A major fund-raiser for Democrats since 2003, Hsu became one of Clinton's biggest bundlers - gathering scores of individual checks and sending them to her campaign. But since revelations last month that Hsu was a fugitive in a 15-year-old California fraud case, Clinton has said she would return the $850,000 she has taken from him and his associates.

In at least some cases, Clinton or her aides directly channeled contributions from Hsu and his network to other politicians supportive of her presidential campaign, according to interviews and campaign finance records. There is nothing illegal about one politician steering wealthy contributors to another, but the New York senator's close ties to Hsu have become an embarrassment for her and her campaign.

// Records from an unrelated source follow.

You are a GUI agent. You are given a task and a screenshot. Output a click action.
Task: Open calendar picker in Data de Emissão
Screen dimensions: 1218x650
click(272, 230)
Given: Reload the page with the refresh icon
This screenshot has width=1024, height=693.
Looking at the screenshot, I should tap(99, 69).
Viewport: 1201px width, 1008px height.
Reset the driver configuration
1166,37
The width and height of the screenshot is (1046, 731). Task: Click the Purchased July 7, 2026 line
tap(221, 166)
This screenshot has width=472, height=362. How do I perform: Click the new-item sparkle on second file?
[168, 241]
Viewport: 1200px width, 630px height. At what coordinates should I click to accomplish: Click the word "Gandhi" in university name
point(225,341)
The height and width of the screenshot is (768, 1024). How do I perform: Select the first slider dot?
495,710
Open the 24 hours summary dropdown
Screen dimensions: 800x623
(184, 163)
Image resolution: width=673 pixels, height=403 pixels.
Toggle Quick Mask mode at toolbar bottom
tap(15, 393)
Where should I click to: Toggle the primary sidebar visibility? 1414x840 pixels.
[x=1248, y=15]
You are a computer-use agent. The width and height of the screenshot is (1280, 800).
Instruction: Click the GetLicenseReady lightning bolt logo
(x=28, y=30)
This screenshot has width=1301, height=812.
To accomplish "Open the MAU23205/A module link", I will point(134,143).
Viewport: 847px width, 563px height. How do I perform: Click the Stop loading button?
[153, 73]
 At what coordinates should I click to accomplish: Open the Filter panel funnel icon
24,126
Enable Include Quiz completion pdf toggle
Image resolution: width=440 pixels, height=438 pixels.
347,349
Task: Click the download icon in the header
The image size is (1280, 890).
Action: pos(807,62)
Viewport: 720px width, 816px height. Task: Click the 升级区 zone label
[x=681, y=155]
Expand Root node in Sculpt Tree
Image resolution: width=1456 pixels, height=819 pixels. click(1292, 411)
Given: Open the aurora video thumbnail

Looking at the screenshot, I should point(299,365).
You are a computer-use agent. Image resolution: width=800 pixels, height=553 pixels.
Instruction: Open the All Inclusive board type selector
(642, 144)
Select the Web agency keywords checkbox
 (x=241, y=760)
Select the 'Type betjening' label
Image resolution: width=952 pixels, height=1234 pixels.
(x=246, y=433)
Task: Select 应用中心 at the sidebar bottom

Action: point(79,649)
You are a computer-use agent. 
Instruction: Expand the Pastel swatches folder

Last fall, as the Nevada governor's race was heating up, Clinton agreed to help raise money for Democrat Dina Titus, a prominent party leader in a state that holds a key early presidential caucus. Clinton arranged for Hsu, at the time a little-known New York apparel executive with no apparent reason to take interest in Nevada politics, to give Titus $5,000 on Nov. 3, according to a person with knowledge of Clinton's fund-raising.

And in February, when former Iowa governor Tom Vilsack ended his own White House bid, he was about $450,000 in the red. A month after dropping out, Vilsack endorsed Clinton, and Clinton agreed to help him retire his debts. (Both insisted there was no quid pro quo.)
There is nothing illegal about one candidate helping out another candidate. The problem for Hillary is that she has repeatedly claimed that Hsu isn't that closely tied to the campaign, and yet there is mounting evidence that he was a serious player on the money side of the campaign - especially to shore up support among Democrats who back Hillary's run for the White House.

Fundamental questions still remain over where all the money came from in the first instance, and with multiple investigations into Hsu across the country, some interesting evidence is bound to pop up. The evidence is not going to look good for Clinton, whose reputation going back to Arkansas isn't exactly squeaky clean.